De modo que no es, como nos parece en ocasiones, que el pasado vuelva, sino que nunca se ha ido, es más, es el pasado el que hace el presente. La señardá, la nostalgia, tan frecuente, tan exitosa incluso comercialmente, no sería, en este sentido, el recuerdo de lo pretérito, sino la vivificación de lo que somos, la reafirmación de los elementos de nuestro pasado que constituyen el presente.
Uno de los ámbitos en que es notable la congelación de lo que pudiéramos llamar «el prejuicio adolescente» es en el de la política. Es muy improbable que quien ha votado a un partido determinado a los veinte años vuelva a votar a otro en su vida. Ni la corrupción, ni el desempleo ni la economía son, en general, capaces de mover el voto. Si acaso, una retirada temporal de la confianza. Y la razón fundamental de esa retirada no es tanto el fracaso de las políticas aplicadas por el partido en el Gobierno, su incapacidad para manejar la realidad, sino la de que se haya apartado de la imagen soñada del convencionalismo del votante.
Pero esa congelación del prejuicio obtenido en el pasado no encauza solo la conducta de los ciudadanos, también la de las instituciones. De entre ellas, la de los partidos políticos.
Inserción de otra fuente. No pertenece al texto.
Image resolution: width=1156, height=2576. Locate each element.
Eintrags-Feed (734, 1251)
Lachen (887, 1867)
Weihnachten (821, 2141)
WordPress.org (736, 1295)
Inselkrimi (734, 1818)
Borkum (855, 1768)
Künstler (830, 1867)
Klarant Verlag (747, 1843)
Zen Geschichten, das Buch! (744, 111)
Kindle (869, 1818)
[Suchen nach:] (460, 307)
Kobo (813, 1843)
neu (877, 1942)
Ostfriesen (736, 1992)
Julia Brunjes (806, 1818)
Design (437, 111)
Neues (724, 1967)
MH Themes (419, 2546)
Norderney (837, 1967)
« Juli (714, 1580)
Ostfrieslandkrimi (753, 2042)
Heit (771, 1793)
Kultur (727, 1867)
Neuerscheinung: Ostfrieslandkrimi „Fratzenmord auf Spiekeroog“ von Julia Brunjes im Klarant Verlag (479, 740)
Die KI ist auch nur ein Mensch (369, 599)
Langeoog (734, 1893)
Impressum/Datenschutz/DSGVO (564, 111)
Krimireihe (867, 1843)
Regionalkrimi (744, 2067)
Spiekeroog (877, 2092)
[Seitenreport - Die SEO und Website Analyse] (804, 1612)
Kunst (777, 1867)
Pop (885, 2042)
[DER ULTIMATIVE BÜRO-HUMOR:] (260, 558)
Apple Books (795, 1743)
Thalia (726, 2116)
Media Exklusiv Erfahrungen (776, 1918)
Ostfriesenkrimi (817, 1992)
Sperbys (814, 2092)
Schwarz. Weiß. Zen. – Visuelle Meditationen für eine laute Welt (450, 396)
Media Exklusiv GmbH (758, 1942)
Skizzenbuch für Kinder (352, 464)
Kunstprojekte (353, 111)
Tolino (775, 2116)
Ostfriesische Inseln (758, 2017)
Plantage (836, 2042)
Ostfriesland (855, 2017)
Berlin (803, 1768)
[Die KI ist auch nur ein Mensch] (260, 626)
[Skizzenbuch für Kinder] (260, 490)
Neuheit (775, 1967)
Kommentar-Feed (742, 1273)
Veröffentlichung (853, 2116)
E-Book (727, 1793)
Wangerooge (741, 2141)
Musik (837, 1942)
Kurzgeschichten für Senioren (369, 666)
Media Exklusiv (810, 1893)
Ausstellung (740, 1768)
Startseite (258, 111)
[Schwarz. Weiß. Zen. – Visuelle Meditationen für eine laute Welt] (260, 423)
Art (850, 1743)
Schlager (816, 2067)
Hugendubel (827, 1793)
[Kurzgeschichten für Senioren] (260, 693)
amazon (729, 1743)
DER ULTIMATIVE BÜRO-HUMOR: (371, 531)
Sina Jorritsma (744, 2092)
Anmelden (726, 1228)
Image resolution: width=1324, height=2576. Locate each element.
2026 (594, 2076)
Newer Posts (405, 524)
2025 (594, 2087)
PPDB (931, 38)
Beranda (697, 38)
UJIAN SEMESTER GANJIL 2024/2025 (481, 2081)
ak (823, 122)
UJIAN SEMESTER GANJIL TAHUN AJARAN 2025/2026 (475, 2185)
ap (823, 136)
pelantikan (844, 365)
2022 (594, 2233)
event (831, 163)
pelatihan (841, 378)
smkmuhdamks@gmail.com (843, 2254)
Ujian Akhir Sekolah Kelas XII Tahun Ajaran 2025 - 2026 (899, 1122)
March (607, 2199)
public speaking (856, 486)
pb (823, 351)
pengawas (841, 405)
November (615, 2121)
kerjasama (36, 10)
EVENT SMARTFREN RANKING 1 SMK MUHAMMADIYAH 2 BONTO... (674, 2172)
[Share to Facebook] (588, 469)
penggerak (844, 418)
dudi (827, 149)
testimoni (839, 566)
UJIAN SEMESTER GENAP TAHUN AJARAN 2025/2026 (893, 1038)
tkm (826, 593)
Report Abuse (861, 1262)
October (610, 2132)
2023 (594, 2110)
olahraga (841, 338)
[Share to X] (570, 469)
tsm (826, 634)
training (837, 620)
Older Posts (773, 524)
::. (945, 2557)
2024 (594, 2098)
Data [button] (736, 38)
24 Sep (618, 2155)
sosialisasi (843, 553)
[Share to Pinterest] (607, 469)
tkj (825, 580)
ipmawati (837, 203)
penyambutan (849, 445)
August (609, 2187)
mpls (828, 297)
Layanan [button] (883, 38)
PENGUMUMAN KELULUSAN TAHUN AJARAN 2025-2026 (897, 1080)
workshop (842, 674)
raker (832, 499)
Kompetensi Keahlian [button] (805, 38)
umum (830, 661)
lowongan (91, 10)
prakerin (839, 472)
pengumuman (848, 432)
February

La guía de actuación de los mismos no es, en la mayoría de los casos, una dialéctica que se establezca entre la realidad, su análisis y la inteligencia, sino la repetición de discursos y recetas elaboradas en el pasado y que tuvieron en ese pretérito; éxito real o, simplemente, propagandístico, es decir, que conllevaron réditos electorales por conectar adecuadamente con los prejuicios consolidados de una masa de ciudadanos.
«El presente pertenece a los vivos, no a los muertos», dijo Thomas Jefferson, en un intento de apartar del fugitivo hoy la losa sólida e inerte de los intereses y puntos de vista de las generaciones pasadas. Lo que Jefferson no alcanzaba a ver es que, inevitablemente, el pasado somos también nosotros, los moradores del hoy, y que no tenemos modo alguno de evadirnos de esa retícula de prejuicios constituidos en el ayer que nos conforman y condicionan.